After demolition of old concrete buildings and the occurrence of natural disasters like earthquakes and hurricanes, much solid waste concrete is generated, usually associated with serious environmental problems. Reprocessing the waste concrete into recycled aggregates is an ideal way of solving the environmental problem and can also conserve natural aggregate resources. However, the promotion of recycled aggregate concrete (RAC) is restricted by its relatively poorer mechanical properties than those of natural aggregate concrete (NAC) [1], [2]. To promote the usage of recycled coarse aggregate (RCA) and improve the mechanical strength and stiffness of RAC, Konno et al. [3] recommended confining RAC within steel tubes. Then the concept of rAC-filled steel tubes (RACFST) was developed by subsequent researchers.

The mechanical performances of RACFST have been explored in several studies [4], [5]. Results have showed that, due to the confinement effect of steel tube, compared with corresponding plain RAC, the axial compressive strength and deformation of the RACFST were significantly improved. Studies of uniaxial mechanical behavior, creep, and flexural strength have indicated that the performance of RACFST is inferior to that of the corresponding NAC-filled steel tubular (NACFST) columns [6], [7], [8], [9], but RACFST exhibits a really efficient way of reducing the adverse impact on the natural environment caused by the defects of RCA, and it is feasible and safe to use RACFST columns in structural engineering applications. Up to now, few studies have investigated the mechanical behaviors of RACFST columns after exposure to fire or elevated temperatures.

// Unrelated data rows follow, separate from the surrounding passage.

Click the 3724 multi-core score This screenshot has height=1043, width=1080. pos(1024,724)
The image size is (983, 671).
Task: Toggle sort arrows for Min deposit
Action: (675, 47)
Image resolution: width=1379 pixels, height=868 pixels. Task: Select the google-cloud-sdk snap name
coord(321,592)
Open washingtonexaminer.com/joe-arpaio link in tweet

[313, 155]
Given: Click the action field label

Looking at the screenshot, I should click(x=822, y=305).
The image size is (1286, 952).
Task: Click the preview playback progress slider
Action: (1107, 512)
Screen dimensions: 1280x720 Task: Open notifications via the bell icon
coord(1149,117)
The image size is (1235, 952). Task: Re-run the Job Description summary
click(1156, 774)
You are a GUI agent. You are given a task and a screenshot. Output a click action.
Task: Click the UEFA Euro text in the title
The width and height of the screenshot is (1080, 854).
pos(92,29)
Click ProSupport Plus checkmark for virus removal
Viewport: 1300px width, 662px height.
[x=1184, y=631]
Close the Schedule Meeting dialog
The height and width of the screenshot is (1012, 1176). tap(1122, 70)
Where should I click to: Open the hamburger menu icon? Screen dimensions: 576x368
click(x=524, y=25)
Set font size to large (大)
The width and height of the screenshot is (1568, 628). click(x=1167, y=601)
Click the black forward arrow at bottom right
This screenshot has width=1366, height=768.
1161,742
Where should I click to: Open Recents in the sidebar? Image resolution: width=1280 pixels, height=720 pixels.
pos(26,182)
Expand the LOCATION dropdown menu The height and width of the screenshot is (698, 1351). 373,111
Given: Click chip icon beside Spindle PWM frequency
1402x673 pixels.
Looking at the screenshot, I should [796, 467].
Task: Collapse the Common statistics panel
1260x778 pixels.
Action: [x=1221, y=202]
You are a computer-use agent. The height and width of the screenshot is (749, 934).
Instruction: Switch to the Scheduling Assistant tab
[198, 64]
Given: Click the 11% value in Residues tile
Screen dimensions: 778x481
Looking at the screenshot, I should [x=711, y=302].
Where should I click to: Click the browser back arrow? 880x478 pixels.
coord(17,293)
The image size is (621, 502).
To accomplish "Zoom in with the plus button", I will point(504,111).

Fire is a frequently occurring disaster, and is one of the most serious threats to buildings. Understanding the fire resistance of RACFST is essential for its safe usage in building structures. Studies of the fire resistance of NACFST columns have been conducted by many researchers. For example, Han et al. [10], [11] investigated the compressive and flexural behavior of NAC-filled steel tubes after exposure to iSO-834 standard fire [12]. Abbas et al. [13] experimentally studied the effect of cooling regimes on performance of fire damaged NACFST columns. Jiang et al. [14] explored the mechanical behavior of post-fire NACFST column subjected to biaxial force and bending. Dinh et al. [15] proposed a finite element analysis model for studying the effects of steel type and cross-section shape on the fire resistance of NACFST columns. Using a three-dimensional finite element model, Yao et al. [16] analyzed the performance of fire-exposed NACFST stub columns under different heating conditions. Moreover, some design standards exist to guide practical design for the fire resistance of NACFST columns [17], [18]. However, limited studies on the fire resistance of RACFST columns have been reported. Only Yang et al. [19] investigated the mechanical behavior of RACFSTs after exposure to elevated temperatures of 300 °C, 600 °C and 800 °C. Formulas evaluating the strength ratio and elastic modulus ratio for NACFSTs were used for RACFST specimens. It is concluded that the predictions of residual strength and residual elastic modulus of RACFST from these formulas used for fire-damaged NACFST columns before are lower than experimental results. In contrast to the extensive research into NACFST columns, the limited existing research is insufficient to reflect the fire resistance of RACFST columns. Furthermore, more accurate formulas are needed and higher temperature ranges should be adopted.

In this study, the compressive mechanical behaviors of RACFST stub columns were investigated after exposure to high temperatures of 200 °C, 500 °C and 700 °C. The effect of RCA replacement ratios of 0, 50%, and 100% on the mechanical behaviors of the RACFST stub columns after exposure to elevated temperatures was also analyzed. Degradation regression formulas are proposed for the mechanical behaviors of RACFST stub columns including compressive strength, elastic modulus, and peak strain after exposure to elevated temperatures. The values calculated by the modified formulas agreed well with the experimental results. The associated findings can provide useful insights into the assessment and retrofitting of fire-damaged RACFST structures. The experimental work also can provide a very good basis for conducting future theoretical analysis on the post-fire behavior of RACFST columns.